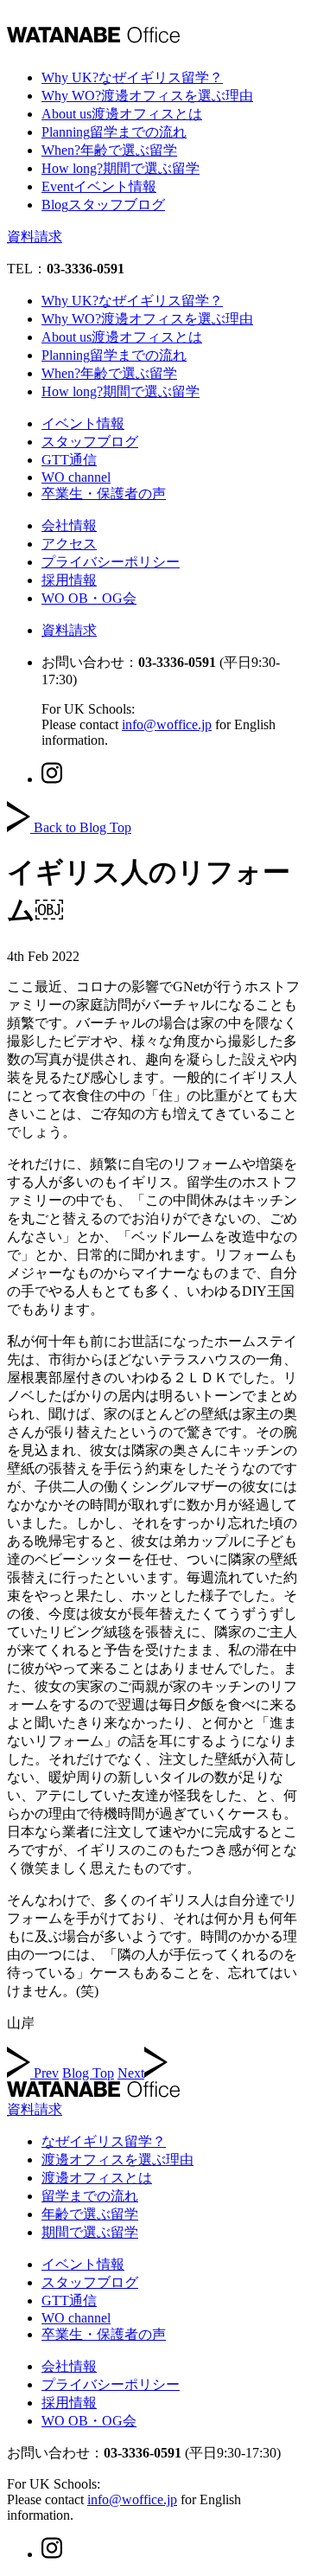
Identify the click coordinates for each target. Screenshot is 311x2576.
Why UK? (132, 77)
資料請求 (34, 236)
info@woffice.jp (167, 724)
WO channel (76, 477)
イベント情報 (82, 423)
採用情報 (69, 580)
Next (130, 2073)
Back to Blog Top (82, 827)
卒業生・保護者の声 (103, 493)
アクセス (69, 543)
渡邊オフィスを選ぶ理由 (117, 2159)
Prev (46, 2073)
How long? (120, 168)
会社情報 (69, 525)
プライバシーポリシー (110, 561)
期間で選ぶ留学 (89, 2232)
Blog (103, 204)
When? (109, 150)
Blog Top (88, 2073)
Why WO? (147, 95)
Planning (114, 132)
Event (98, 186)
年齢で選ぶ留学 (89, 2214)
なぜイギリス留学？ (103, 2141)
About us (121, 113)
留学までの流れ (89, 2195)
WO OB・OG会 (88, 598)
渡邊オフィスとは (96, 2177)
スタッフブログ (89, 441)
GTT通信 (69, 459)
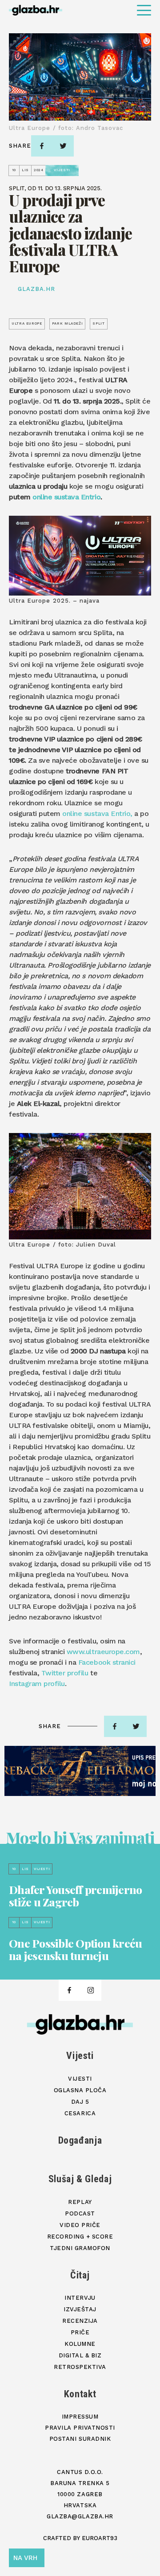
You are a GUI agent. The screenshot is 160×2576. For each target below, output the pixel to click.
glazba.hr (36, 289)
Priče (80, 2332)
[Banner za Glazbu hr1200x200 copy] (80, 1771)
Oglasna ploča (80, 2090)
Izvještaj (80, 2309)
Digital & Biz (80, 2355)
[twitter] (63, 146)
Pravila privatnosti (80, 2427)
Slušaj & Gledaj (80, 2178)
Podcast (80, 2213)
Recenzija (80, 2320)
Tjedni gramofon (80, 2248)
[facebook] (41, 146)
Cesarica (80, 2113)
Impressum (80, 2416)
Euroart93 (99, 2538)
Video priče (80, 2225)
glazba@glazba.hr (80, 2516)
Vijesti (80, 2055)
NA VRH (25, 2558)
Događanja (80, 2140)
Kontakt (80, 2394)
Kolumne (80, 2344)
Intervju (79, 2297)
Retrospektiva (80, 2367)
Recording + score (80, 2236)
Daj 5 (80, 2101)
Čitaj (80, 2275)
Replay (80, 2202)
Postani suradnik (80, 2438)
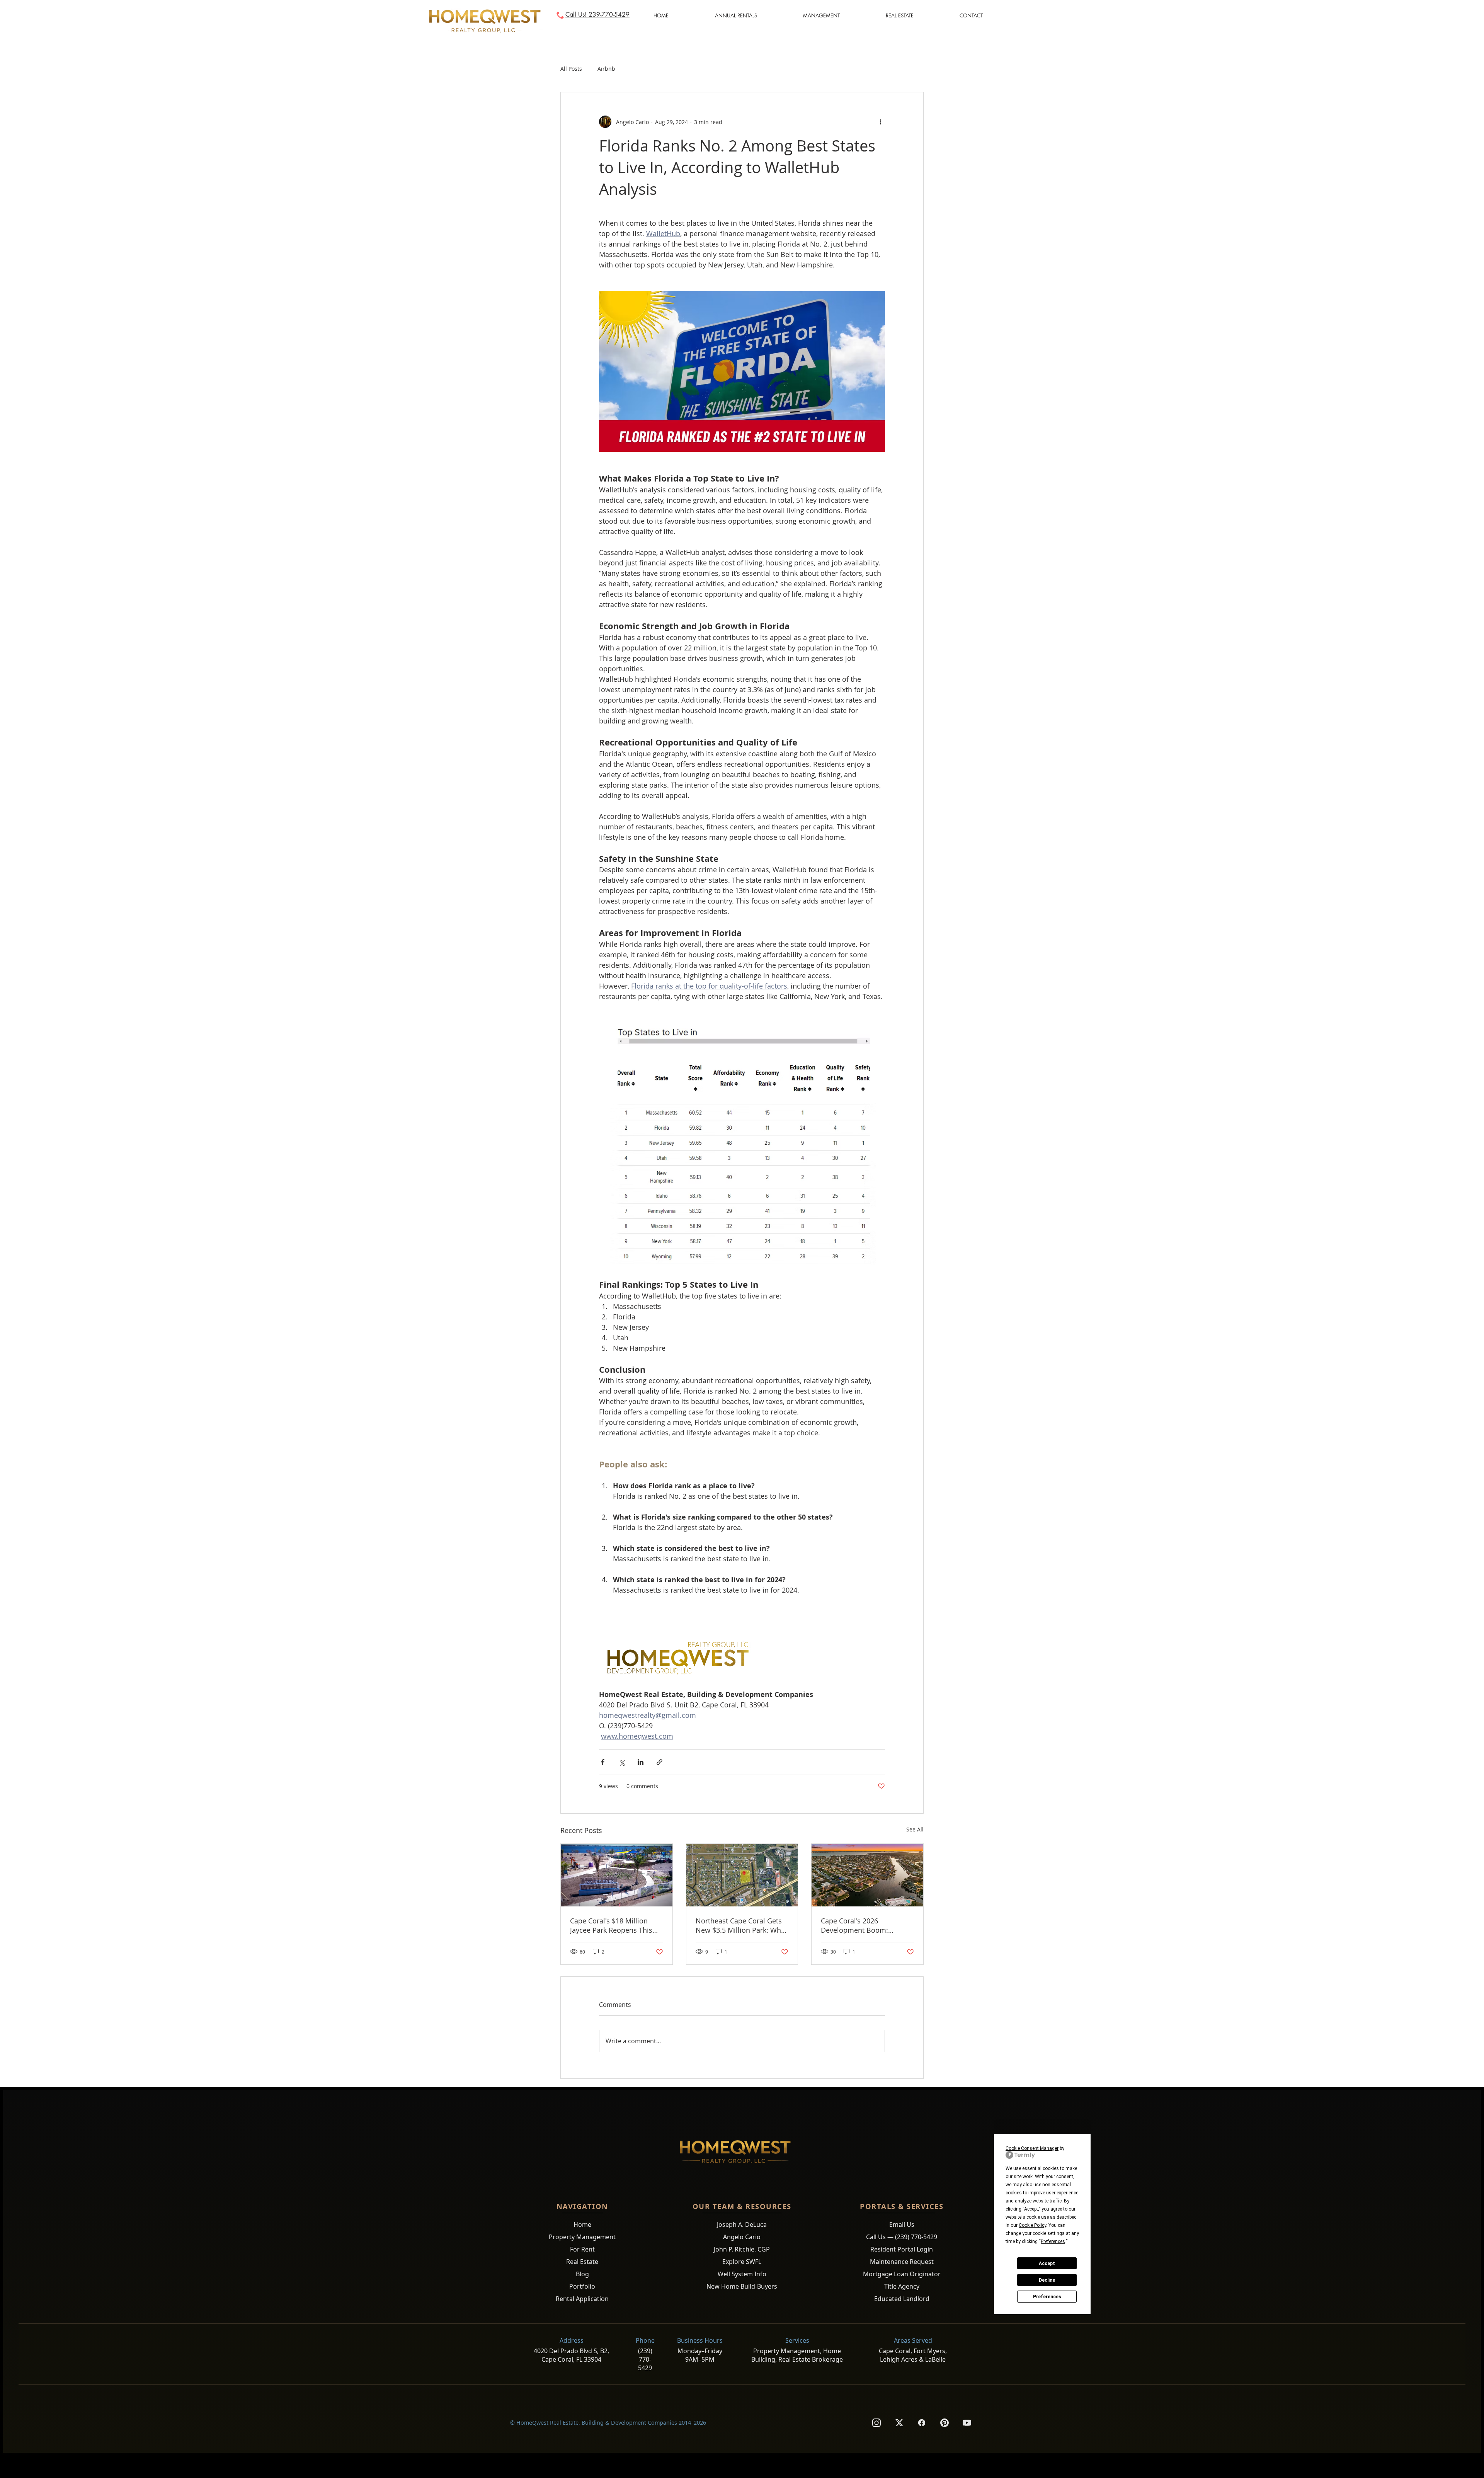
++++
**Exercise:**
Retype only this portion of the data above: the line containing "イベント情報 (82, 423)", the line containing "GTT通信 (69, 459)", and all lines between them, exactly.

**Solution below:**
イベント情報 (82, 423)
採用情報 (69, 580)
Next (130, 2073)
Back to Blog Top (82, 827)
卒業生・保護者の声 (103, 493)
アクセス (69, 543)
渡邊オフィスを選ぶ理由 (117, 2159)
Prev (46, 2073)
How long? (120, 168)
会社情報 (69, 525)
プライバシーポリシー (110, 561)
期間で選ぶ留学 (89, 2232)
Blog (103, 204)
When? (109, 150)
Blog Top (88, 2073)
Why WO? (147, 95)
Planning (114, 132)
Event (98, 186)
年齢で選ぶ留学 (89, 2214)
なぜイギリス留学？ (103, 2141)
About us (121, 113)
留学までの流れ (89, 2195)
WO OB・OG会 (88, 598)
渡邊オフィスとは (96, 2177)
スタッフブログ (89, 441)
GTT通信 (69, 459)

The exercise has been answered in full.